───── Data for processing

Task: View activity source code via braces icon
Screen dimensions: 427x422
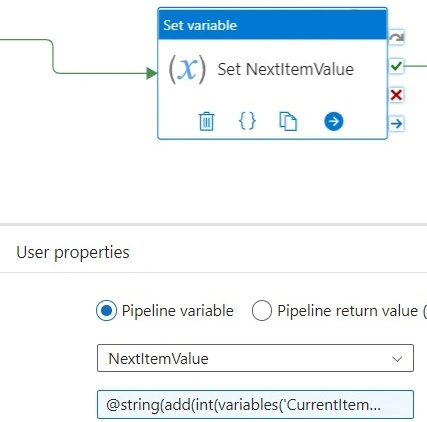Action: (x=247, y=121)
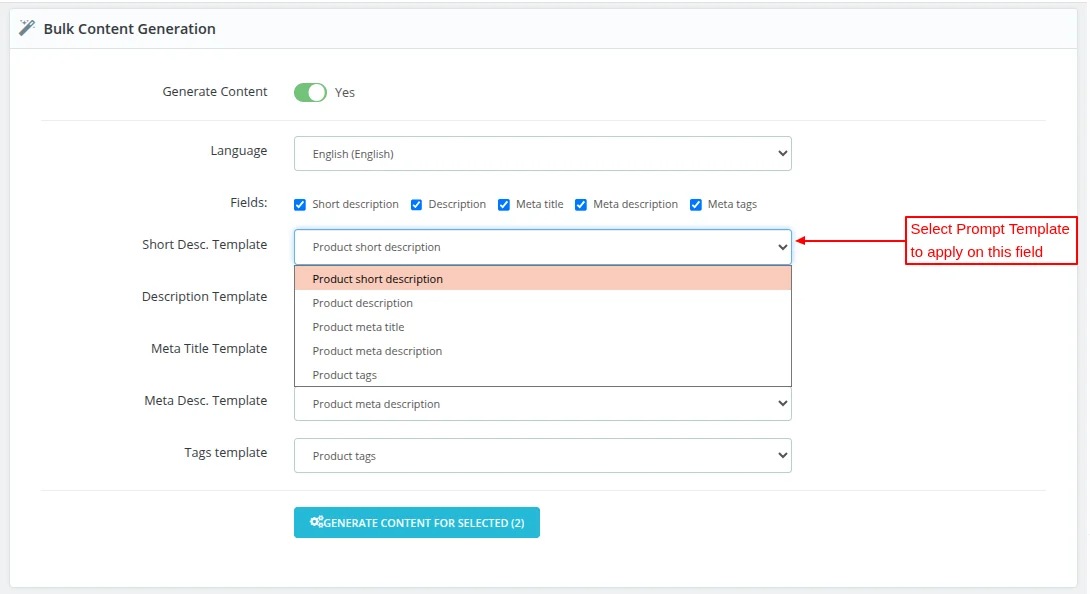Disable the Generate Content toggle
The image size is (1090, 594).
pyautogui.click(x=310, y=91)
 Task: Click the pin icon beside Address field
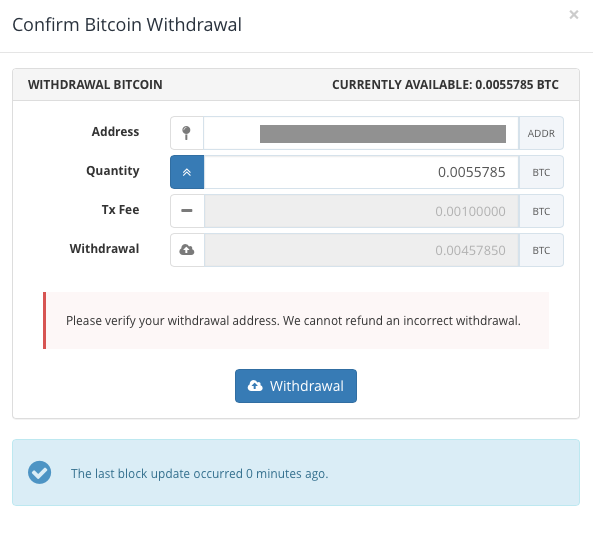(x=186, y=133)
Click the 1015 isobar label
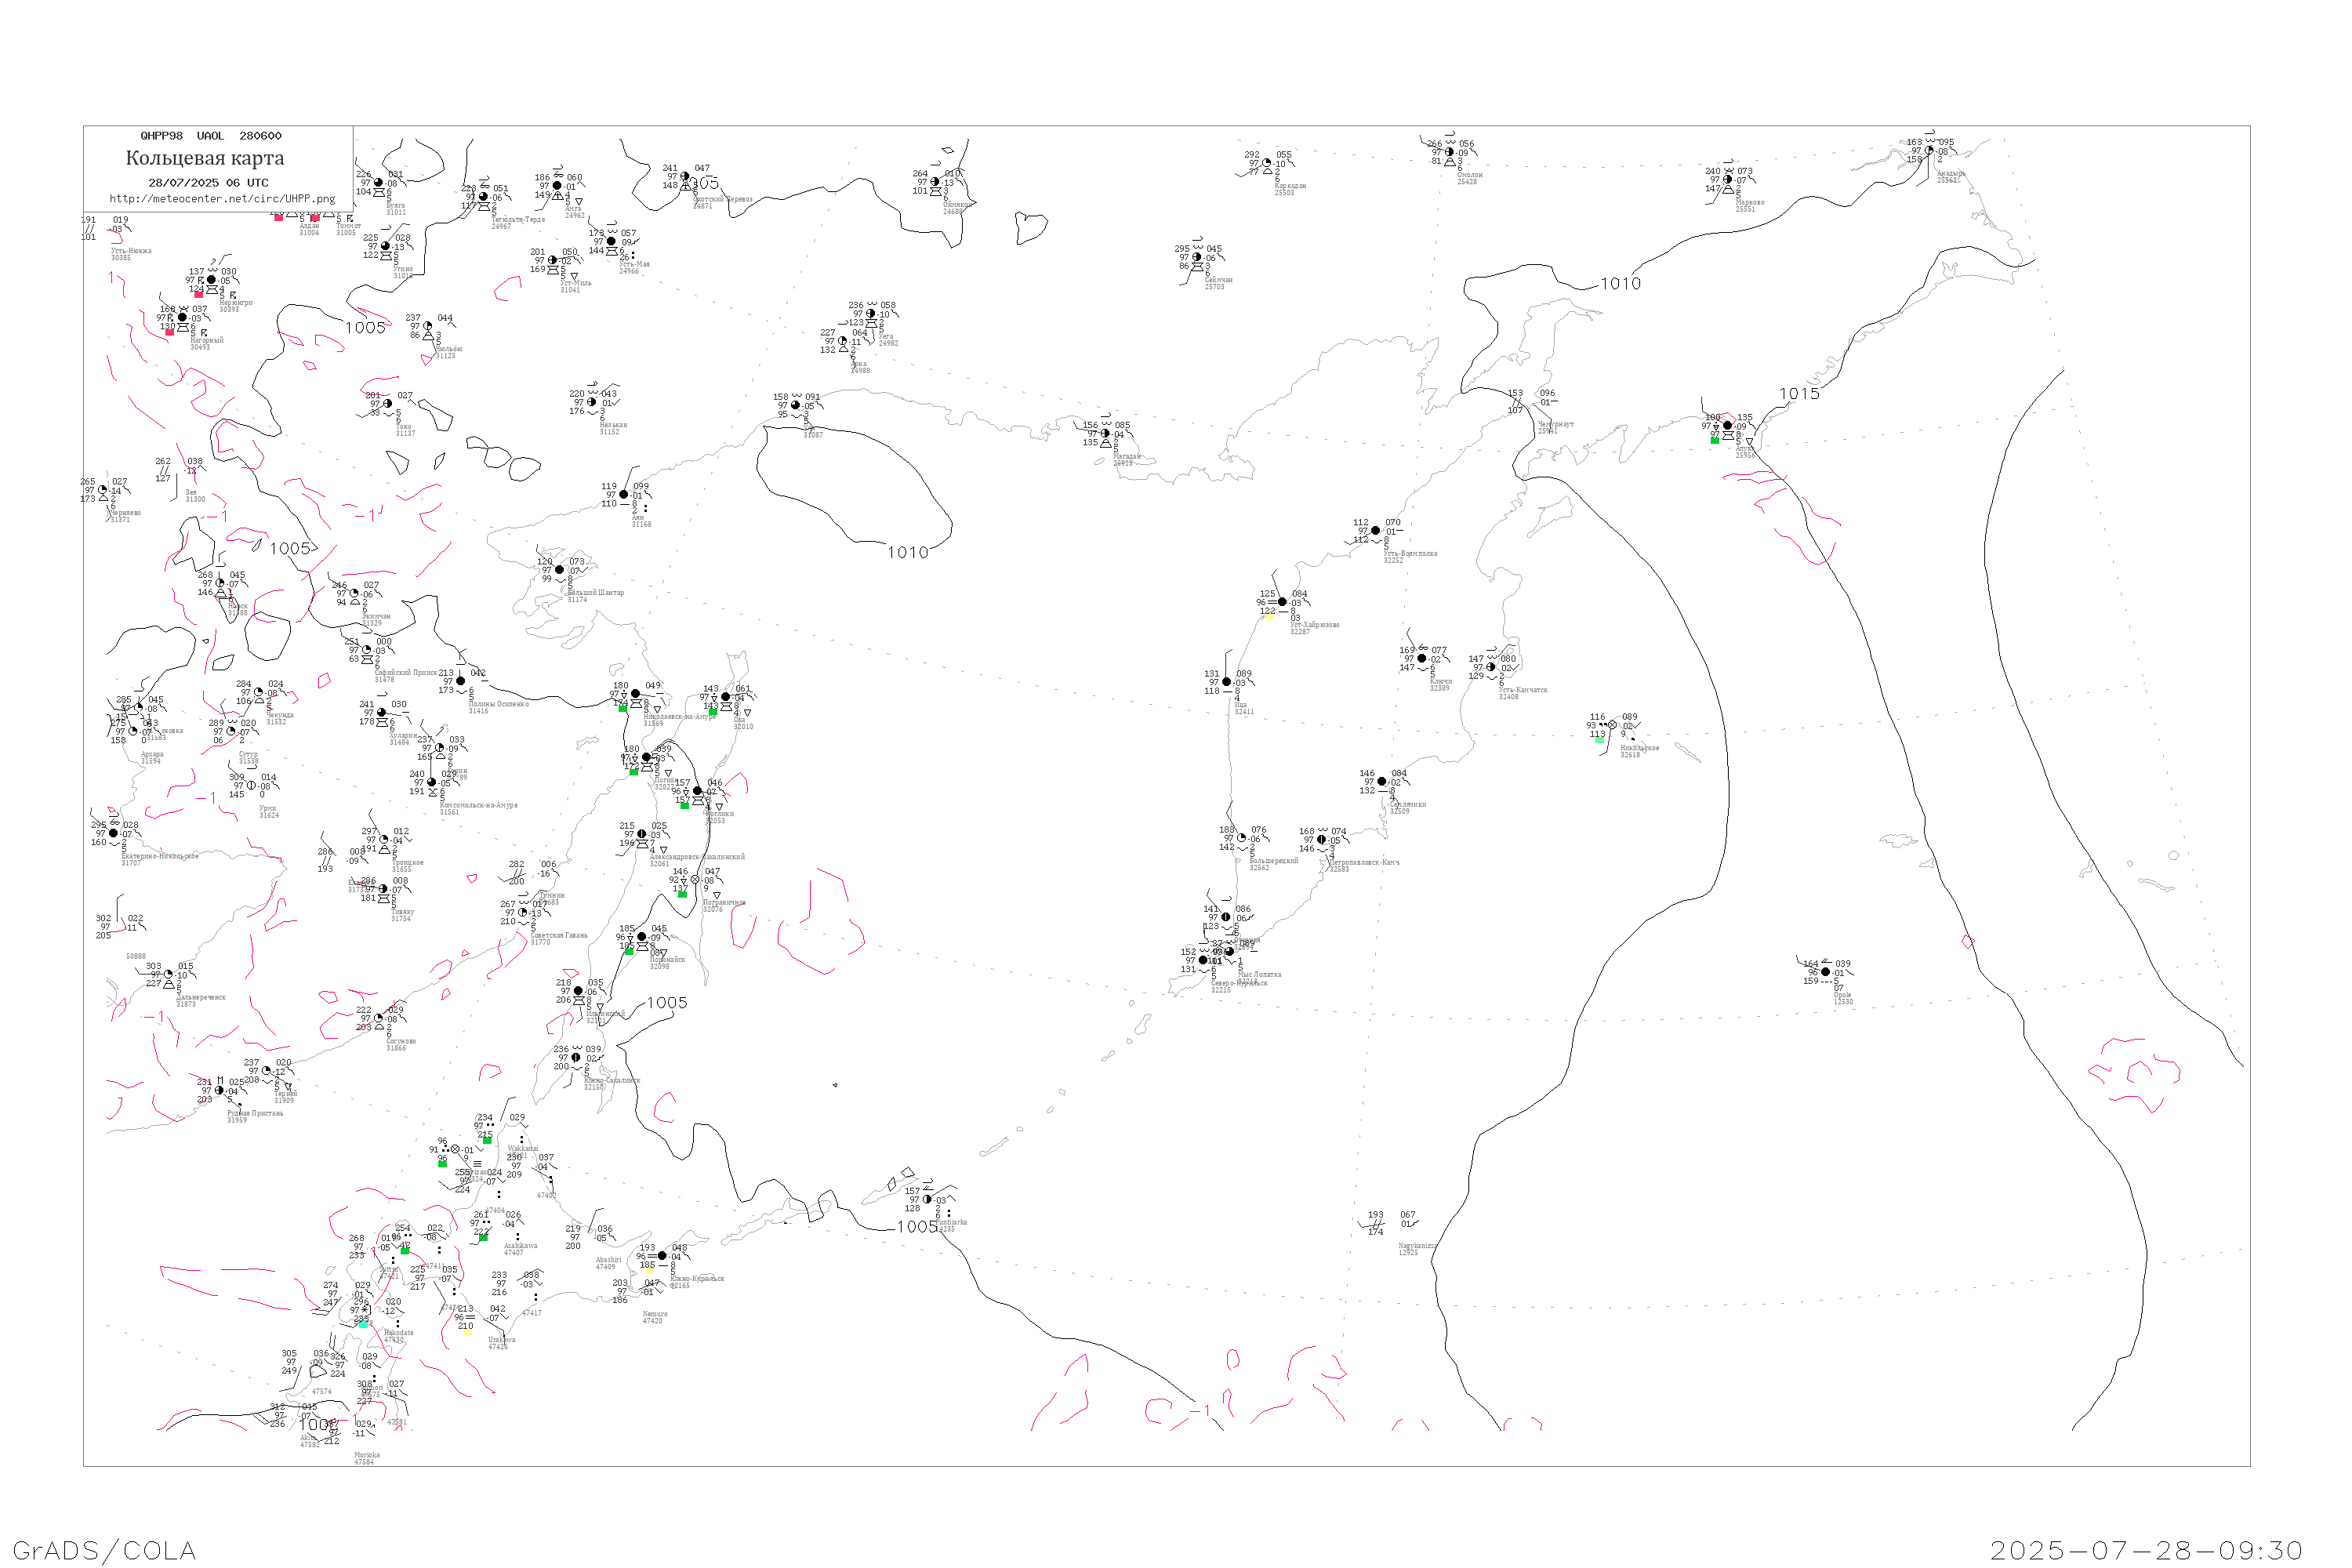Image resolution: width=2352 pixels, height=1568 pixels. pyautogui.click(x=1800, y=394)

──────────

> _Exercise details_:
Give every entry again with "icon" swapped for "button" and everything else unchanged. Omit the pictures from your answer.

> _Right answer_:
Task: View activity source code via braces button
Screen dimensions: 427x422
Action: (x=247, y=121)
Disable the Generate Content toggle
The image size is (1090, 594).
pyautogui.click(x=310, y=91)
 Task: Click the pin button beside Address field
(x=186, y=133)
Click the 1015 isobar label
Image resolution: width=2352 pixels, height=1568 pixels. pyautogui.click(x=1800, y=394)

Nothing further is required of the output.